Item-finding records
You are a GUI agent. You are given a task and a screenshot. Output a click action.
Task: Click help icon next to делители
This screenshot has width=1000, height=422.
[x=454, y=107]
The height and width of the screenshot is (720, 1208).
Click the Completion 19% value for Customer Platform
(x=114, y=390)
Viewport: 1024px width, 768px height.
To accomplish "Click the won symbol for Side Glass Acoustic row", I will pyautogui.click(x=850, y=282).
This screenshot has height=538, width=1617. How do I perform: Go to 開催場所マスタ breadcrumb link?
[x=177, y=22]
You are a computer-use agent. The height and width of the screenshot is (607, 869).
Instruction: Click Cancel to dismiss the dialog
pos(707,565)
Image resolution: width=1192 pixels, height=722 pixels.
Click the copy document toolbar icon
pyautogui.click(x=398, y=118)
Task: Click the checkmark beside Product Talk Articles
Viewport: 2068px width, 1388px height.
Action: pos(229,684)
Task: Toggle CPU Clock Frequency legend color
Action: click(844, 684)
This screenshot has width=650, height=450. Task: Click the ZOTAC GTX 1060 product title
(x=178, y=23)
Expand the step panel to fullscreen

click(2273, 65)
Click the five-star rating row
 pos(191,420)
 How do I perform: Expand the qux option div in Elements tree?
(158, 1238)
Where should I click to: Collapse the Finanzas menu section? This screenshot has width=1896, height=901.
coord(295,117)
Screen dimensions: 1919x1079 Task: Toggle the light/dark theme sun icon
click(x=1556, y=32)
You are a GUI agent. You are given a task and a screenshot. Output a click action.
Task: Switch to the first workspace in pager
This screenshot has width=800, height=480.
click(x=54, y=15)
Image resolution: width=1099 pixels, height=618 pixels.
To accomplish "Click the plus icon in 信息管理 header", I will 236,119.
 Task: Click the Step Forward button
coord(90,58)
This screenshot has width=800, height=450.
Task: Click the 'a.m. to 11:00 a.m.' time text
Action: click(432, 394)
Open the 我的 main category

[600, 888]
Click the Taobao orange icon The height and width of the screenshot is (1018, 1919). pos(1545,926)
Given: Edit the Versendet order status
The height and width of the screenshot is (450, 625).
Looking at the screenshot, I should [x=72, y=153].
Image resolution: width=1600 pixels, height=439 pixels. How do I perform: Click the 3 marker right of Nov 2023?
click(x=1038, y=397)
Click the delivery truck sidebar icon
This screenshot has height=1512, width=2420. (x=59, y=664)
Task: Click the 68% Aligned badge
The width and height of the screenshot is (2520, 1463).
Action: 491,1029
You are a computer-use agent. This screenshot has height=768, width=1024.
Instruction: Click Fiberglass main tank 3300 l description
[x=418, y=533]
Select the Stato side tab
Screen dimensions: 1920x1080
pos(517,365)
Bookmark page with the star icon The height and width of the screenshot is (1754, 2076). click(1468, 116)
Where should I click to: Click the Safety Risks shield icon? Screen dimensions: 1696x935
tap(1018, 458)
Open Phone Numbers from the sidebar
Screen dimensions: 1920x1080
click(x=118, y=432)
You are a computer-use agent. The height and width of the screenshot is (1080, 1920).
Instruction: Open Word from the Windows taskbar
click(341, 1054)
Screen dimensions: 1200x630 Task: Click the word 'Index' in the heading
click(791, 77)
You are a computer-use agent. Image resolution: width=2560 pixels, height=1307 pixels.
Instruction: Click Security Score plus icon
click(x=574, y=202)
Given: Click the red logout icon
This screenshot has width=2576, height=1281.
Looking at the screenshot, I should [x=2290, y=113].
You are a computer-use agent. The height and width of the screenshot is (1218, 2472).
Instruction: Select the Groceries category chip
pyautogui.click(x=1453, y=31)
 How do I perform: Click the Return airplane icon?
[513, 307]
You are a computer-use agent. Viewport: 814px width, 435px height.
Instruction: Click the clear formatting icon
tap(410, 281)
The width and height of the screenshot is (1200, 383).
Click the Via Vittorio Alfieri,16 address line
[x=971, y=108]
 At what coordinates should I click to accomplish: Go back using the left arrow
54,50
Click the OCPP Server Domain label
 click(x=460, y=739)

- What is asked:
Count the lines in the rows above that contain the string "star", treating uppercase and lowercase letters as different, and reply with the number only.

- Answer to this exercise:
2